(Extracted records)
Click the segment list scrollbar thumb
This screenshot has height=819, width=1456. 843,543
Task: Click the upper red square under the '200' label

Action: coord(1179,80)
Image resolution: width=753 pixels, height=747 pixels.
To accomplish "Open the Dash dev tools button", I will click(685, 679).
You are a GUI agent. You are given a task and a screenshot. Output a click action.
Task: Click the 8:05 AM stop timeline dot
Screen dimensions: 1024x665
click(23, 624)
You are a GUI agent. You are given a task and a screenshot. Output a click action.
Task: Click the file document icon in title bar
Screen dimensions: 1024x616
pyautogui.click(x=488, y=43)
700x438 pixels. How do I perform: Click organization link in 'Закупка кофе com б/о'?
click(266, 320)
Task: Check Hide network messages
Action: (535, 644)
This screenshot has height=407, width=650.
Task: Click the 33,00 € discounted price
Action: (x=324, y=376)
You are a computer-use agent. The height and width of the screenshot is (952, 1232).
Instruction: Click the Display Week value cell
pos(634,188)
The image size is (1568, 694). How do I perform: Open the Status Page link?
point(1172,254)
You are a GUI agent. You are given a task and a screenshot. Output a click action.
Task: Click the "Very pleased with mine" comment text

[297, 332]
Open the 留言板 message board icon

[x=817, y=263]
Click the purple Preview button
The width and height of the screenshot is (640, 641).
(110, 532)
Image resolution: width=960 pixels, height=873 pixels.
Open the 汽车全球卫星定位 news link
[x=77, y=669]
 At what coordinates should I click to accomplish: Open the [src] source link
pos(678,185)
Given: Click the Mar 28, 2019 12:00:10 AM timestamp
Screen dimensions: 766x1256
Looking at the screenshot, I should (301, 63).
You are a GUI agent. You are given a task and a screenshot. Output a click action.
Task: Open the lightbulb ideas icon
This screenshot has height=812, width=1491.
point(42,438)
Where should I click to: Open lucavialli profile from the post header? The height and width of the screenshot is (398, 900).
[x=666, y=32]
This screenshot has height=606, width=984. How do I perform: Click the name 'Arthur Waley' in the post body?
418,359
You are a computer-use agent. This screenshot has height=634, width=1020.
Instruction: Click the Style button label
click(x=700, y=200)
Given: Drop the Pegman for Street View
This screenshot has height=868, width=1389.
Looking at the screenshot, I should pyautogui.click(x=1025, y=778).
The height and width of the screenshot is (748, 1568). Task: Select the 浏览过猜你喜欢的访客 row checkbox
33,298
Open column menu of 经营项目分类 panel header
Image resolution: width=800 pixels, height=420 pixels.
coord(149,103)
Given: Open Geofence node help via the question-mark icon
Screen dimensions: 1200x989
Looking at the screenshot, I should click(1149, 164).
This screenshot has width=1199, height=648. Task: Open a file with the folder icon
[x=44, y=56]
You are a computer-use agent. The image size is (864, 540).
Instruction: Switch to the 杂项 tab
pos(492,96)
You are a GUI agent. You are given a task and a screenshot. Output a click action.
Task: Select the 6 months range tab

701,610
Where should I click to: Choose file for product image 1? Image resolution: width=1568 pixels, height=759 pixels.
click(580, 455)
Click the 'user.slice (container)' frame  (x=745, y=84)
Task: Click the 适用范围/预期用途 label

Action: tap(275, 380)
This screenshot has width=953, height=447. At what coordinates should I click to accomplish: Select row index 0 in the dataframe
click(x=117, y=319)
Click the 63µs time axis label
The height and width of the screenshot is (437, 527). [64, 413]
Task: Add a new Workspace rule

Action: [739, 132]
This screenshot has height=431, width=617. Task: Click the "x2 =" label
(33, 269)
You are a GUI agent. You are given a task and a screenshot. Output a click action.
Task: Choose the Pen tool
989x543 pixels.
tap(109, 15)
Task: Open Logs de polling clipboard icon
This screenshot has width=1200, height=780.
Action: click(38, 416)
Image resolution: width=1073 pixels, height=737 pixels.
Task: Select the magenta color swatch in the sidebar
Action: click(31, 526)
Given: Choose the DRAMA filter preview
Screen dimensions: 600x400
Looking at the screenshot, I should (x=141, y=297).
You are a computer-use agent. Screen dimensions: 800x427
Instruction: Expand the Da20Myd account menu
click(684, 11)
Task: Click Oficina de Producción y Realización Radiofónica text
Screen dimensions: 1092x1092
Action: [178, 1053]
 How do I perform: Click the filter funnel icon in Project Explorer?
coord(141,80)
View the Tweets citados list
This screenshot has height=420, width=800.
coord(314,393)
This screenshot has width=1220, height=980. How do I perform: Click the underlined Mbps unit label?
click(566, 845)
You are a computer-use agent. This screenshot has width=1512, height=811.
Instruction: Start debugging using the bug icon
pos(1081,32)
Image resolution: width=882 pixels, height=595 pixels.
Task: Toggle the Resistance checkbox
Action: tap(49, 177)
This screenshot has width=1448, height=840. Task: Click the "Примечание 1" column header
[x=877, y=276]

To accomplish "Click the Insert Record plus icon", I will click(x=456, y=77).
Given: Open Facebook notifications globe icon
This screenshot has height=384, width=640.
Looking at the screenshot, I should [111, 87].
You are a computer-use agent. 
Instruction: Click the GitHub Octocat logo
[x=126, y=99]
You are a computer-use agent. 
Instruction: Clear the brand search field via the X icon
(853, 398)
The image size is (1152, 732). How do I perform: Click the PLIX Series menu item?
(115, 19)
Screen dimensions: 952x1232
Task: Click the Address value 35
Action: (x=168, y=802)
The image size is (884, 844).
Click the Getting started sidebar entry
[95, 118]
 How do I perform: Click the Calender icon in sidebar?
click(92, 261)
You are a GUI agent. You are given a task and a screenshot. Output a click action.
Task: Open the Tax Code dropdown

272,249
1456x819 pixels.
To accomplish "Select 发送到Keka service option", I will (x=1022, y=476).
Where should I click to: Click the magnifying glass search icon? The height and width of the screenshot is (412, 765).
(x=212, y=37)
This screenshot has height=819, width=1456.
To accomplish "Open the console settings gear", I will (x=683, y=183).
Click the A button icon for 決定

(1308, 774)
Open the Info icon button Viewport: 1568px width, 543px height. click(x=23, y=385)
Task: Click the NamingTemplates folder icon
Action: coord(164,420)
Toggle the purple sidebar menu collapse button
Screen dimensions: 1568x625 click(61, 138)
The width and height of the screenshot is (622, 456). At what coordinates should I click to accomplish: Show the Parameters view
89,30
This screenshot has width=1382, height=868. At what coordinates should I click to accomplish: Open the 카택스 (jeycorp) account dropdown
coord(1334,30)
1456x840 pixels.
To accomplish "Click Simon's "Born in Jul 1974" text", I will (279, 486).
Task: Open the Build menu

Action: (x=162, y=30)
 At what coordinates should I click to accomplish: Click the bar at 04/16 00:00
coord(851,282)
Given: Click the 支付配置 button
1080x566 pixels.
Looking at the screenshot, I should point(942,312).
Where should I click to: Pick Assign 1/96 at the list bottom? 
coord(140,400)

▶ Task goal:
Reproduce the lines above with "GUI agent" switched to "interface agent" everywhere it appears. Leave everything else unchanged.

▶ Response below:
Click the segment list scrollbar thumb
This screenshot has height=819, width=1456. 843,543
Task: Click the upper red square under the '200' label

Action: coord(1179,80)
Image resolution: width=753 pixels, height=747 pixels.
To accomplish "Open the Dash dev tools button", I will click(685, 679).
You are a interface agent. You are given a task and a screenshot. Output a click action.
Task: Click the 8:05 AM stop timeline dot
Screen dimensions: 1024x665
click(23, 624)
You are a interface agent. You are given a task and a screenshot. Output a click action.
Task: Click the file document icon in title bar
Screen dimensions: 1024x616
pyautogui.click(x=488, y=43)
700x438 pixels. How do I perform: Click organization link in 'Закупка кофе com б/о'?
click(266, 320)
Task: Check Hide network messages
Action: (535, 644)
This screenshot has height=407, width=650.
Task: Click the 33,00 € discounted price
Action: (x=324, y=376)
You are a computer-use agent. The height and width of the screenshot is (952, 1232).
Instruction: Click the Display Week value cell
pos(634,188)
The image size is (1568, 694). How do I perform: Open the Status Page link?
point(1172,254)
You are a interface agent. You are given a task and a screenshot. Output a click action.
Task: Click the "Very pleased with mine" comment text

[297, 332]
Open the 留言板 message board icon

[x=817, y=263]
Click the purple Preview button
The width and height of the screenshot is (640, 641).
(110, 532)
Image resolution: width=960 pixels, height=873 pixels.
Open the 汽车全球卫星定位 news link
[x=77, y=669]
 At what coordinates should I click to accomplish: Open the [src] source link
pos(678,185)
Given: Click the Mar 28, 2019 12:00:10 AM timestamp
Screen dimensions: 766x1256
Looking at the screenshot, I should (301, 63).
You are a interface agent. You are given a task and a screenshot. Output a click action.
Task: Open the lightbulb ideas icon
This screenshot has height=812, width=1491.
point(42,438)
Where should I click to: Open lucavialli profile from the post header? The height and width of the screenshot is (398, 900).
[x=666, y=32]
This screenshot has height=606, width=984. How do I perform: Click the name 'Arthur Waley' in the post body?
418,359
You are a computer-use agent. This screenshot has height=634, width=1020.
Instruction: Click the Style button label
click(x=700, y=200)
Given: Drop the Pegman for Street View
This screenshot has height=868, width=1389.
Looking at the screenshot, I should pyautogui.click(x=1025, y=778).
The height and width of the screenshot is (748, 1568). Task: Select the 浏览过猜你喜欢的访客 row checkbox
33,298
Open column menu of 经营项目分类 panel header
Image resolution: width=800 pixels, height=420 pixels.
coord(149,103)
Given: Open Geofence node help via the question-mark icon
Screen dimensions: 1200x989
Looking at the screenshot, I should click(1149, 164).
This screenshot has width=1199, height=648. Task: Open a file with the folder icon
[x=44, y=56]
You are a computer-use agent. The image size is (864, 540).
Instruction: Switch to the 杂项 tab
pos(492,96)
You are a interface agent. You are given a task and a screenshot. Output a click action.
Task: Select the 6 months range tab

701,610
Where should I click to: Choose file for product image 1? Image resolution: width=1568 pixels, height=759 pixels.
click(580, 455)
Click the 'user.slice (container)' frame  (x=745, y=84)
Task: Click the 适用范围/预期用途 label

Action: tap(275, 380)
This screenshot has width=953, height=447. At what coordinates should I click to accomplish: Select row index 0 in the dataframe
click(x=117, y=319)
Click the 63µs time axis label
The height and width of the screenshot is (437, 527). [64, 413]
Task: Add a new Workspace rule

Action: [739, 132]
This screenshot has height=431, width=617. Task: Click the "x2 =" label
(33, 269)
You are a interface agent. You are given a task and a screenshot. Output a click action.
Task: Choose the Pen tool
989x543 pixels.
tap(109, 15)
Task: Open Logs de polling clipboard icon
This screenshot has width=1200, height=780.
Action: click(38, 416)
Image resolution: width=1073 pixels, height=737 pixels.
Task: Select the magenta color swatch in the sidebar
Action: click(31, 526)
Given: Choose the DRAMA filter preview
Screen dimensions: 600x400
Looking at the screenshot, I should (x=141, y=297).
You are a computer-use agent. Screen dimensions: 800x427
Instruction: Expand the Da20Myd account menu
click(684, 11)
Task: Click Oficina de Producción y Realización Radiofónica text
Screen dimensions: 1092x1092
Action: [178, 1053]
 How do I perform: Click the filter funnel icon in Project Explorer?
coord(141,80)
View the Tweets citados list
This screenshot has height=420, width=800.
coord(314,393)
This screenshot has width=1220, height=980. How do I perform: Click the underlined Mbps unit label?
click(566, 845)
You are a computer-use agent. This screenshot has width=1512, height=811.
Instruction: Start debugging using the bug icon
pos(1081,32)
Image resolution: width=882 pixels, height=595 pixels.
Task: Toggle the Resistance checkbox
Action: tap(49, 177)
This screenshot has width=1448, height=840. Task: Click the "Примечание 1" column header
[x=877, y=276]

To accomplish "Click the Insert Record plus icon", I will click(x=456, y=77).
Given: Open Facebook notifications globe icon
This screenshot has height=384, width=640.
Looking at the screenshot, I should [111, 87].
You are a computer-use agent. 
Instruction: Click the GitHub Octocat logo
[x=126, y=99]
You are a computer-use agent. 
Instruction: Clear the brand search field via the X icon
(853, 398)
The image size is (1152, 732). How do I perform: Click the PLIX Series menu item?
(115, 19)
Screen dimensions: 952x1232
Task: Click the Address value 35
Action: (x=168, y=802)
The image size is (884, 844).
Click the Getting started sidebar entry
[95, 118]
 How do I perform: Click the Calender icon in sidebar?
click(92, 261)
You are a interface agent. You are given a task and a screenshot. Output a click action.
Task: Open the Tax Code dropdown

272,249
1456x819 pixels.
To accomplish "Select 发送到Keka service option", I will (x=1022, y=476).
Where should I click to: Click the magnifying glass search icon? The height and width of the screenshot is (412, 765).
(x=212, y=37)
This screenshot has height=819, width=1456.
To accomplish "Open the console settings gear", I will (x=683, y=183).
Click the A button icon for 決定

(1308, 774)
Open the Info icon button Viewport: 1568px width, 543px height. click(x=23, y=385)
Task: Click the NamingTemplates folder icon
Action: coord(164,420)
Toggle the purple sidebar menu collapse button
Screen dimensions: 1568x625 click(61, 138)
The width and height of the screenshot is (622, 456). At what coordinates should I click to accomplish: Show the Parameters view
89,30
This screenshot has width=1382, height=868. At what coordinates should I click to accomplish: Open the 카택스 (jeycorp) account dropdown
coord(1334,30)
1456x840 pixels.
To accomplish "Click Simon's "Born in Jul 1974" text", I will (279, 486).
Task: Open the Build menu

Action: (x=162, y=30)
 At what coordinates should I click to accomplish: Click the bar at 04/16 00:00
coord(851,282)
Given: Click the 支付配置 button
1080x566 pixels.
Looking at the screenshot, I should point(942,312).
Where should I click to: Pick Assign 1/96 at the list bottom? 
coord(140,400)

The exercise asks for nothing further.